_Passage_
━━━

Link: Mena's Corner: Current Mood: Optimistic.

So its true...  Six Apart bought LiveJournal.  I think the funniest thing was that, by the time they announced it, it was old news... a whole day old.  We all posted and commented the thing to death before we knew anything about it including myself (you thought CNN was bad about making 24 hours of news out of nothing.)  The truth is, we don't know what this means until at least a year from now, if not longer, and I don't think either of the companies knows either...  well, not exactly anyway, which, to me, is what a marriage is supposed to be about.

━━━

Dataset entries:

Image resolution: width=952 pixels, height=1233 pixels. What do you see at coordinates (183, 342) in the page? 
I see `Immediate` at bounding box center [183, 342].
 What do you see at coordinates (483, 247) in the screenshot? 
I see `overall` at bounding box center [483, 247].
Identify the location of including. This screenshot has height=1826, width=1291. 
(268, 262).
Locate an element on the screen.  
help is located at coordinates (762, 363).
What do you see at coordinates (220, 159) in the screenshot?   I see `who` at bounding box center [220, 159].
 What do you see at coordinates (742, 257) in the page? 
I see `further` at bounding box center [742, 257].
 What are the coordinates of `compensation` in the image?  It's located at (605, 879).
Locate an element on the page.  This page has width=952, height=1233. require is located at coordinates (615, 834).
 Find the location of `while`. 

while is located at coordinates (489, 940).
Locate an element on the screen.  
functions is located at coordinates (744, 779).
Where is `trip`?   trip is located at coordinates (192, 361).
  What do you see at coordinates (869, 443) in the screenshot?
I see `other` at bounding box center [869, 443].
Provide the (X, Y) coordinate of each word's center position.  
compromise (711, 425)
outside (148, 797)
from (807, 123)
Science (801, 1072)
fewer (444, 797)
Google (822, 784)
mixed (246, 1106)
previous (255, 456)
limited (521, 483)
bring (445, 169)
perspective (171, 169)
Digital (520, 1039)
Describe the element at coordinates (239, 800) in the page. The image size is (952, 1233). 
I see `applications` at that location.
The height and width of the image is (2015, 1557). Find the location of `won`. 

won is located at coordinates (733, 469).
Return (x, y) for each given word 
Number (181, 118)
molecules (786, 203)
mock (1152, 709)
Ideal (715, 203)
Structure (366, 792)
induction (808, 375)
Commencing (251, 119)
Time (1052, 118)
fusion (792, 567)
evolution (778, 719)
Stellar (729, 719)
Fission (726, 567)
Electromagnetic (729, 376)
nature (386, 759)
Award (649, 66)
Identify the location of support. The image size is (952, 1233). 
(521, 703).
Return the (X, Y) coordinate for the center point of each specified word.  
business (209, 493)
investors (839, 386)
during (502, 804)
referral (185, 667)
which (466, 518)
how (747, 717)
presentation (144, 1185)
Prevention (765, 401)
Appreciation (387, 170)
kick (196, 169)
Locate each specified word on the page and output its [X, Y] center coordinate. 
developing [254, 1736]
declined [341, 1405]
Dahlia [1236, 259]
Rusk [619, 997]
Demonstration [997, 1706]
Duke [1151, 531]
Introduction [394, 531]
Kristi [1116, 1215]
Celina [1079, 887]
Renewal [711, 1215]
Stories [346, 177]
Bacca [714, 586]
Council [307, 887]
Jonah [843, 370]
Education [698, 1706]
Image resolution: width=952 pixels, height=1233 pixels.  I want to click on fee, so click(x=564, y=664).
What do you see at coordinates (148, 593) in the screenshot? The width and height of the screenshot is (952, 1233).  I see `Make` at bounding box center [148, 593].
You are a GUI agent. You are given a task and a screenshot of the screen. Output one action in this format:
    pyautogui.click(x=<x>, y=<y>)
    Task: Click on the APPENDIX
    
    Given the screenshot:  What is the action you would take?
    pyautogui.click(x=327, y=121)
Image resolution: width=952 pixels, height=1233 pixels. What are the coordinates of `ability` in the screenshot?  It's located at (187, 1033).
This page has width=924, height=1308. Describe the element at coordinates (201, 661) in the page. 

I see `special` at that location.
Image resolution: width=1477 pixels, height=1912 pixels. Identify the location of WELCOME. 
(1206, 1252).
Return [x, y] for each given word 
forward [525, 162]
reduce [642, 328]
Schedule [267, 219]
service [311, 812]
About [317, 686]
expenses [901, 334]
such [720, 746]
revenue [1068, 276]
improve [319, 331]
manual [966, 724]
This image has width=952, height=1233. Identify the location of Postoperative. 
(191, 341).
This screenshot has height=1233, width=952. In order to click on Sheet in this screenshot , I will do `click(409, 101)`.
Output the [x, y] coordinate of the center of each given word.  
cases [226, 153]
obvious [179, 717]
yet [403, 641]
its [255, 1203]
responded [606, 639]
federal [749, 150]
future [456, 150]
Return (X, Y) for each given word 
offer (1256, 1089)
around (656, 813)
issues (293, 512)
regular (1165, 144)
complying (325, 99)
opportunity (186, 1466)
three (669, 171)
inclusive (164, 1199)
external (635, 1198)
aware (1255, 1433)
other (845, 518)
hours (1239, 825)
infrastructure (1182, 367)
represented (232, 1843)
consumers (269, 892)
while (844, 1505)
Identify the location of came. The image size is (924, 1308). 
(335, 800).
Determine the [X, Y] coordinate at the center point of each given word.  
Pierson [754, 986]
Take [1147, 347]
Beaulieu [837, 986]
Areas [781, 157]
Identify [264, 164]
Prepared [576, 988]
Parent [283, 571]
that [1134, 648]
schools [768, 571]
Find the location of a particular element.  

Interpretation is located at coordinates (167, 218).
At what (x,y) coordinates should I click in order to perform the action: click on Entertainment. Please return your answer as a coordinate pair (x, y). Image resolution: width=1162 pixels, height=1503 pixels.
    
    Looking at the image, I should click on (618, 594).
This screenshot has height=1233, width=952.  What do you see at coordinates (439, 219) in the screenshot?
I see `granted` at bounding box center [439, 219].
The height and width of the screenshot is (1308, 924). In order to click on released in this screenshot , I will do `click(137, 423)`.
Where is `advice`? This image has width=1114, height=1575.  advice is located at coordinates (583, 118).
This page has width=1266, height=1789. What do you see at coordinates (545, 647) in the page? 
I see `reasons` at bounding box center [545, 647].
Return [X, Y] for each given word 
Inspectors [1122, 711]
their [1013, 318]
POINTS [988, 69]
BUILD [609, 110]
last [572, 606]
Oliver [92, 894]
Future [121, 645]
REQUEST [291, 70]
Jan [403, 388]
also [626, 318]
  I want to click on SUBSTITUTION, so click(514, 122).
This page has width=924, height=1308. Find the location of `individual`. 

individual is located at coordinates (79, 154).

━━━

_Goal of the exercise_
Extract the portion of the blog post between "Link: Mena's Corner: Current" and "to be about.", inclusive, word for word. The rows are separate material and not part of the blog post.

_Response below_
Link: Mena's Corner: Current Mood: Optimistic.

So its true...  Six Apart bought LiveJournal.  I think the funniest thing was that, by the time they announced it, it was old news... a whole day old.  We all posted and commented the thing to death before we knew anything about it including myself (you thought CNN was bad about making 24 hours of news out of nothing.)  The truth is, we don't know what this means until at least a year from now, if not longer, and I don't think either of the companies knows either...  well, not exactly anyway, which, to me, is what a marriage is supposed to be about.